Astrology – Science or Superstition?

Since the advent of “newspaper astrology”, any discussion on astrology begins with “What sign are you?” and then just boils down to generalizations on what qualities and characteristics a person has based on that sign. The “sign” discussed refers to the Sun sign, that is, the sign the Sun was in at the moment you were born. Anyone familiar with astronomy would know that it takes the Earth 365.25 days to orbit the Sun. In terms of astrology, that means that the sun is found in one of the twelve astrological signs for approximately 30 days. This then means that everyone born within that 30 day period would have the same Sun sign. Hence, the generalization involved when only discussing “newspaper astrology” – it really only discusses Sun signs. Considering most people’s exposure to astrology is only “newspaper astrology”, one understands the general public’s dismissal of astrology as a serious “science”.

“Newspaper astrology” is far from representative of the practice of astrology as a whole. It is far removed from what the medieval and renaissance astrologers practiced (traditional astrology). In actuality, astrology was and is a practice based on astronomical observations and mathematical calculations. Though, of course, modern astrologers don’t need to have a telescope to make the necessary observations for their astrological calculations – they can simply load up a computer program that simply makes the calculations for them based on an ephemeris. (An ephemeris is a compilation listing the planets and their movements in the sky).
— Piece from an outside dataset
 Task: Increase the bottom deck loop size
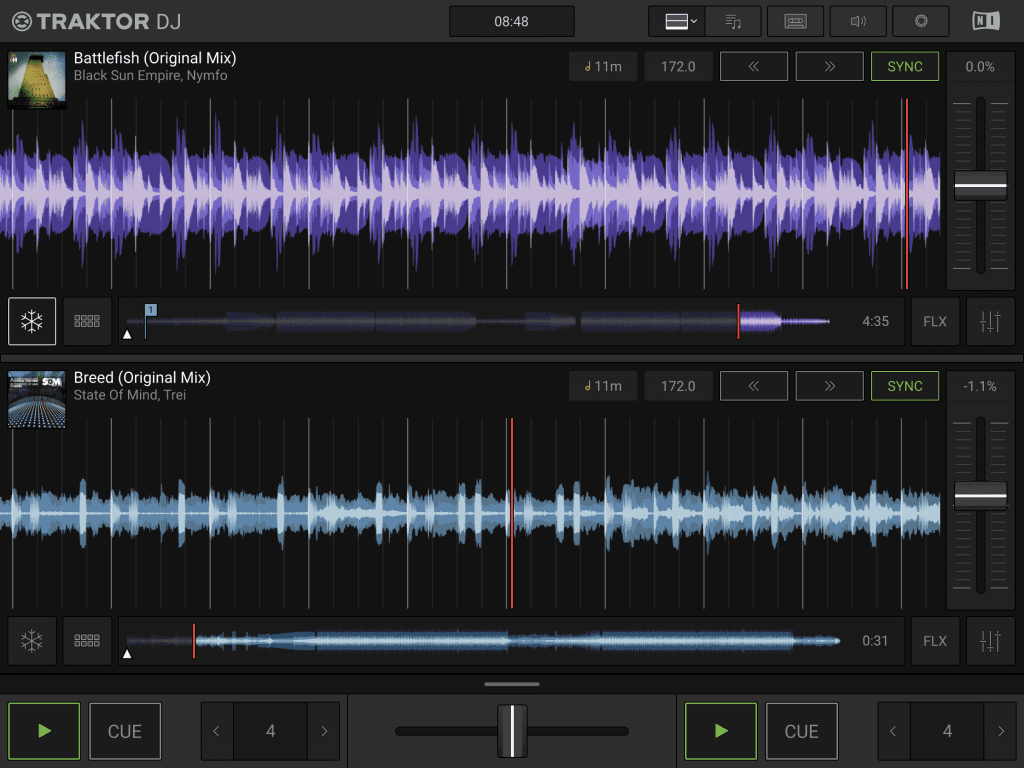click(x=1001, y=731)
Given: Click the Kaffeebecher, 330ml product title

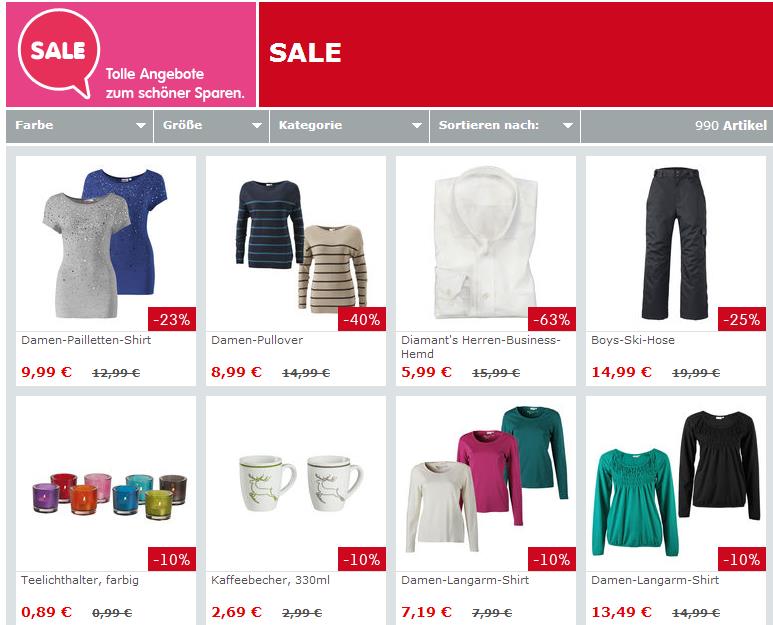Looking at the screenshot, I should coord(270,580).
Both astrology and astronomy claim to be “the study of the stars”, and in the past the words were interchangeable. The difference between the two is simply how the information from that study is used. Astrology uses the information to determine the influence the “stars” have on human existence, collectively or individually. Granted astronomy could make that claim, but it concerns itself with more practical and tangible influences, such as “Is that comet going to hit Earth??” (Although, in the abstract, astronomy seeks to determine the beginnings of human existence and to understand how we came to be. In that sense, astronomy can be considered as another cosmology.)
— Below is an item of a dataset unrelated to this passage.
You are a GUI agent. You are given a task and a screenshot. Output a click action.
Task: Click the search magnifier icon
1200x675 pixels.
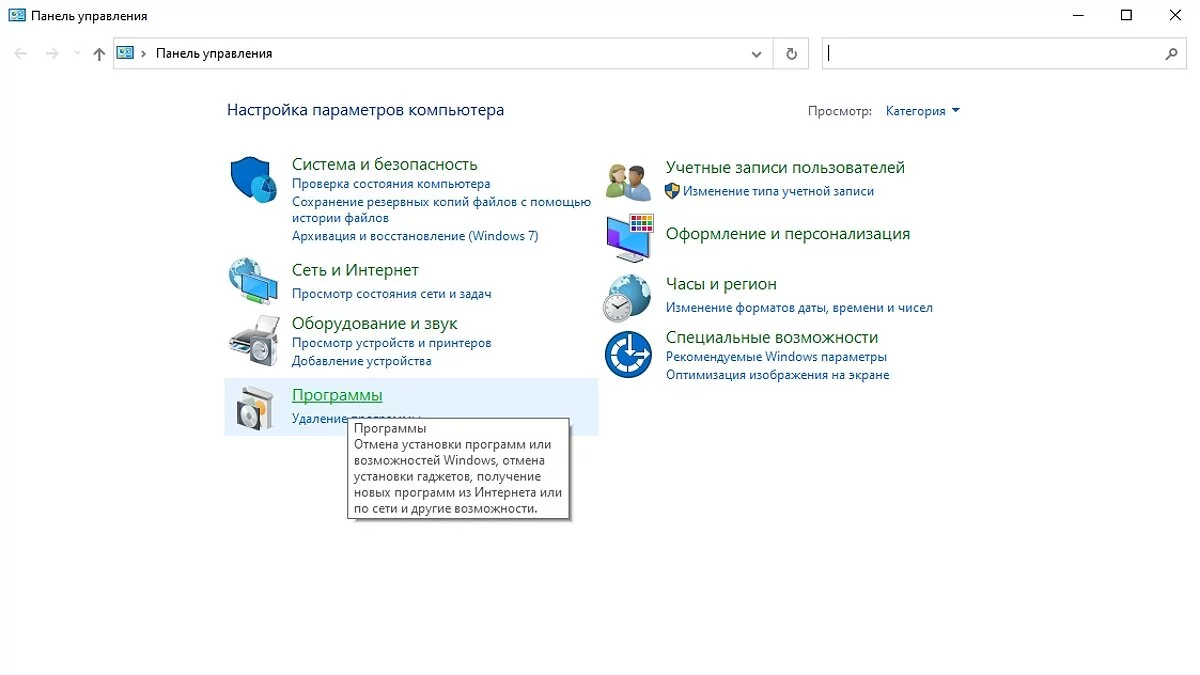click(x=1172, y=54)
Some of the first astronomical observations made that were considered important in terms of influencing human existence were solar and lunar eclipses and the cycle of the moon. The moon is inherently tied to eclipses in that a solar eclipse occurs during a new moon and a lunar eclipse occurs when there is a full moon. (This does not mean that there is solar eclipse every new moon or that there is a lunar eclipse every full moon. An eclipse properly occurs when the Sun, the Moon, and the Earth line up. A new moon and full moon will occur without the Earth lining up with the Sun and the Moon.) The influence of the new moon, full moon, solar eclipse, and lunar eclipse on human existence have been observed over the millenia such that astrologers can now predict the effects these will have on various individuals or humanity as a whole. Such is the basis for science – observation. Collectively over the past 4000 or more years (the Chinese and Egyptians have been observing the night sky since at least 2000 B.C. or thereabouts), there has been more than just a few observations made on the influence of the “heavens”. The vast amount of information and knowledge gathered and passed down over that many years can be analyzed – “heavenly” cycles and patterns can be noted. (For an interesting history of astrology, read David Ovason’s book The History of the Horoscope. You will not only learn about the history, but you will learn much about the fundamentals of astrology.)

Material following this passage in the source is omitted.